◆ Problem
From the records below, copy out each line that contains the string "with". Case matters.

>> START

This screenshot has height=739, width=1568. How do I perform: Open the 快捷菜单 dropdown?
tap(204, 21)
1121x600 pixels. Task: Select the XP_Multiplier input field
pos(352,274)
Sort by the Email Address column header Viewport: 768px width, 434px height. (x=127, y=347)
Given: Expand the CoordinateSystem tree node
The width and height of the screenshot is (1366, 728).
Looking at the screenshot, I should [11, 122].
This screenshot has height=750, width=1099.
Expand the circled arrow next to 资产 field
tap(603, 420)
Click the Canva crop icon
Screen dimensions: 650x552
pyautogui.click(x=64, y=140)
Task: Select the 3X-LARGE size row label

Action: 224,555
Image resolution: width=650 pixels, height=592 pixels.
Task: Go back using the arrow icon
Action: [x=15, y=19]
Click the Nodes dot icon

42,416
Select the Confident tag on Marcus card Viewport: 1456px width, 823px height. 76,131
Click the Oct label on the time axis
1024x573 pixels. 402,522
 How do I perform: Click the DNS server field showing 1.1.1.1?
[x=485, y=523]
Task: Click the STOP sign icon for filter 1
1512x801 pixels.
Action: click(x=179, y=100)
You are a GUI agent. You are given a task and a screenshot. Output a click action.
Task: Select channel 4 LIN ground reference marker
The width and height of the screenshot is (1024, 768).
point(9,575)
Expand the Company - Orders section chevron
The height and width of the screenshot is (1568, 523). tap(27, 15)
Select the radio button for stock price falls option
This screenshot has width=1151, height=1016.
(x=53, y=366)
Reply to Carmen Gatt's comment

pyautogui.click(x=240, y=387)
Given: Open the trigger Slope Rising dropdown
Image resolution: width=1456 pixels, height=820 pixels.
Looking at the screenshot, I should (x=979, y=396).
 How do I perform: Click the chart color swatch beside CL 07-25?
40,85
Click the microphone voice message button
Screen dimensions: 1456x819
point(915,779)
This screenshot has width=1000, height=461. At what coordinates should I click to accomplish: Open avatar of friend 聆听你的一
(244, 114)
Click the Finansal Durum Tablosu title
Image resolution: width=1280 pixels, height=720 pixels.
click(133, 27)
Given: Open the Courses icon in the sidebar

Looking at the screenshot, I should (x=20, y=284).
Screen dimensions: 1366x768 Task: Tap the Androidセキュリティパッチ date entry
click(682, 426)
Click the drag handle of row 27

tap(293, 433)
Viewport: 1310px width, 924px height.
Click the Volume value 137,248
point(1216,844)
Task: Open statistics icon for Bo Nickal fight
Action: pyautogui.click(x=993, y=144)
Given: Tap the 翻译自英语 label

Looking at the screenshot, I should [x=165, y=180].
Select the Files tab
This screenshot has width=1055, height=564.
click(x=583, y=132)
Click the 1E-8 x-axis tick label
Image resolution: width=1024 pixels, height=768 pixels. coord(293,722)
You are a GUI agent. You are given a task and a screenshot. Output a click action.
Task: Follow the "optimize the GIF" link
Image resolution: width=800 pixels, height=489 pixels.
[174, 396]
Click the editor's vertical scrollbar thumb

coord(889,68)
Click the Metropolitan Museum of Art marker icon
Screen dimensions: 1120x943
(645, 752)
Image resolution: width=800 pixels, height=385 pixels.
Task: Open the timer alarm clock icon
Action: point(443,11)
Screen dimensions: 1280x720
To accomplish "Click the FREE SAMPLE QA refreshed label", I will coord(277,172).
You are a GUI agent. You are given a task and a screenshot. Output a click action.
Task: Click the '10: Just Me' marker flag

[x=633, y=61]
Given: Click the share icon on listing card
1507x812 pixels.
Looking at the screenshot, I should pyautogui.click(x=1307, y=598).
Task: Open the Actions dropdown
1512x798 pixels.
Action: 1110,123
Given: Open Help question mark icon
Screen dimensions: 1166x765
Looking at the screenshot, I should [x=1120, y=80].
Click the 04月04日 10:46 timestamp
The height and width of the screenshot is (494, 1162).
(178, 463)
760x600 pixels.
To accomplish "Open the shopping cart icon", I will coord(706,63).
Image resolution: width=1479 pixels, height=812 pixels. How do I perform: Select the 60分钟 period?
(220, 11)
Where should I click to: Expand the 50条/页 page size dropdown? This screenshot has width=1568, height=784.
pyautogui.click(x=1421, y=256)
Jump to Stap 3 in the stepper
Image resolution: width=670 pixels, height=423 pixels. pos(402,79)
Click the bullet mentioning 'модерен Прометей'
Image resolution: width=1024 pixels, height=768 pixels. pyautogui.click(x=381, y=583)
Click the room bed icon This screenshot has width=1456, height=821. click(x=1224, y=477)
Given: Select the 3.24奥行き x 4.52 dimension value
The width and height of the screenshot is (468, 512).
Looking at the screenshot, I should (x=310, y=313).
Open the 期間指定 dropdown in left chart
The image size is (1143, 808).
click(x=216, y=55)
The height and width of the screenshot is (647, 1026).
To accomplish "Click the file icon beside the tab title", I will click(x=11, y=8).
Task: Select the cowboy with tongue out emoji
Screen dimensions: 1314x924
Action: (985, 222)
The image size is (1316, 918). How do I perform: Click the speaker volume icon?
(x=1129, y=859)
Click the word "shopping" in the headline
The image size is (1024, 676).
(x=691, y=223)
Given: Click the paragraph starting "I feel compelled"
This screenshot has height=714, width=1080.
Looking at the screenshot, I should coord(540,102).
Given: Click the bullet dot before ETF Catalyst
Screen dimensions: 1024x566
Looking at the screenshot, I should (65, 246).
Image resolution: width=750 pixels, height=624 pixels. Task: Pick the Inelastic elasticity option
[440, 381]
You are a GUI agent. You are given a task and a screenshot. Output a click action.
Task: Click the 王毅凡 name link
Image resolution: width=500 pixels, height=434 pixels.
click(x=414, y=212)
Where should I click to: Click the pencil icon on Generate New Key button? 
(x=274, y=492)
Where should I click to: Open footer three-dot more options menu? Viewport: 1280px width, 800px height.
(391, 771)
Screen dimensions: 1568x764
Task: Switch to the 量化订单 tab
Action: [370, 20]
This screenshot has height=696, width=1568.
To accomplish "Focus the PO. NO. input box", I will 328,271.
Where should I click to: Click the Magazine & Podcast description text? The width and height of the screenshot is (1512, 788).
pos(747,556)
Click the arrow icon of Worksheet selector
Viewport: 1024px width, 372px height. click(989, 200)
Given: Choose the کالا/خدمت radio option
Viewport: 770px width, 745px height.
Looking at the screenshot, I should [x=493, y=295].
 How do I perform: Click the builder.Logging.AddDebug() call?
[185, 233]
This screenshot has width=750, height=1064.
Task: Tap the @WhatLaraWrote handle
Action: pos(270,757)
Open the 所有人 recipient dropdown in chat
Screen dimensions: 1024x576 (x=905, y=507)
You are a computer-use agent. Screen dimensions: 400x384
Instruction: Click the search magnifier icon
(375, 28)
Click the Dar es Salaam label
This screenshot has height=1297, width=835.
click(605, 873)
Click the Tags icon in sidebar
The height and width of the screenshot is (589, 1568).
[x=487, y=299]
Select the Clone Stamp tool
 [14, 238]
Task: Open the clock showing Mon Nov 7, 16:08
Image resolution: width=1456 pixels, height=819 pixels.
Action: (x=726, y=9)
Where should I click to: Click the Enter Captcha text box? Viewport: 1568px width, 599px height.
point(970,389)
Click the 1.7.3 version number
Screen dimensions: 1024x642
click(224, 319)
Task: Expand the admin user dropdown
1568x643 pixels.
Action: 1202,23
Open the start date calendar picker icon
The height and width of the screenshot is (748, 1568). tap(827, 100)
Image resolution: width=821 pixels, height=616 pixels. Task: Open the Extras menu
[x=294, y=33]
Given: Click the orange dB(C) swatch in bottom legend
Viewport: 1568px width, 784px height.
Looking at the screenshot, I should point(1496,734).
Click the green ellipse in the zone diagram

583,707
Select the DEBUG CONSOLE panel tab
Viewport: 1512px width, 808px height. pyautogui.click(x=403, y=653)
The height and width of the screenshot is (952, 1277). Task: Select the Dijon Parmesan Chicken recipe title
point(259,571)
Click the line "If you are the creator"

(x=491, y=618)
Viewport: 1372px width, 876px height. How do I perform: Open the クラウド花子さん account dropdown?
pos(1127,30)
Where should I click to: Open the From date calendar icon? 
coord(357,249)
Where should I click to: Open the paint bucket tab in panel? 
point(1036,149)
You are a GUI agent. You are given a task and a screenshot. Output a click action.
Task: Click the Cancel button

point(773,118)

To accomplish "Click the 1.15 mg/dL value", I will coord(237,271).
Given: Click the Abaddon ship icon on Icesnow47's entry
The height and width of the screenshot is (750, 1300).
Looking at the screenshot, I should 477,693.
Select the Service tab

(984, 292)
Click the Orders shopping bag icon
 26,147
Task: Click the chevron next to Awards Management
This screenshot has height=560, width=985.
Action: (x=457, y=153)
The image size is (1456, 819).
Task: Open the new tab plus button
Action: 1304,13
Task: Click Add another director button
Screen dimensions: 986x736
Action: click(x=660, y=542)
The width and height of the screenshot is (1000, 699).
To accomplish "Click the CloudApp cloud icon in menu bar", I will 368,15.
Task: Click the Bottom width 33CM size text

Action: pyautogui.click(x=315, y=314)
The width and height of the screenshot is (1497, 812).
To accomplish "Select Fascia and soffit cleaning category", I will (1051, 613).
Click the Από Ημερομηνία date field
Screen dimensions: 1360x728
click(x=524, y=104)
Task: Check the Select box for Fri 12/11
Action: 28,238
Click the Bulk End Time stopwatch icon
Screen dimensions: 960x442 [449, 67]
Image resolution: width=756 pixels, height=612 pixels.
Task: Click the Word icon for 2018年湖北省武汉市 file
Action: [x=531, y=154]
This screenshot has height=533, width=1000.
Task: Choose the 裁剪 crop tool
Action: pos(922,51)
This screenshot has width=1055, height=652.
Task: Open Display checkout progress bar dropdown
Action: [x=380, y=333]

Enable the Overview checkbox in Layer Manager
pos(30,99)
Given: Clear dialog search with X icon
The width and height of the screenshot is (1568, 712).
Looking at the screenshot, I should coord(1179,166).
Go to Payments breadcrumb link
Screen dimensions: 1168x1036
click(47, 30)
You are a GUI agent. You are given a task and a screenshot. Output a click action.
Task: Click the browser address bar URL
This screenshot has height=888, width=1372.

>> END

◆ Output for this exercise
Task: Select the cowboy with tongue out emoji
Given: Clear dialog search with X icon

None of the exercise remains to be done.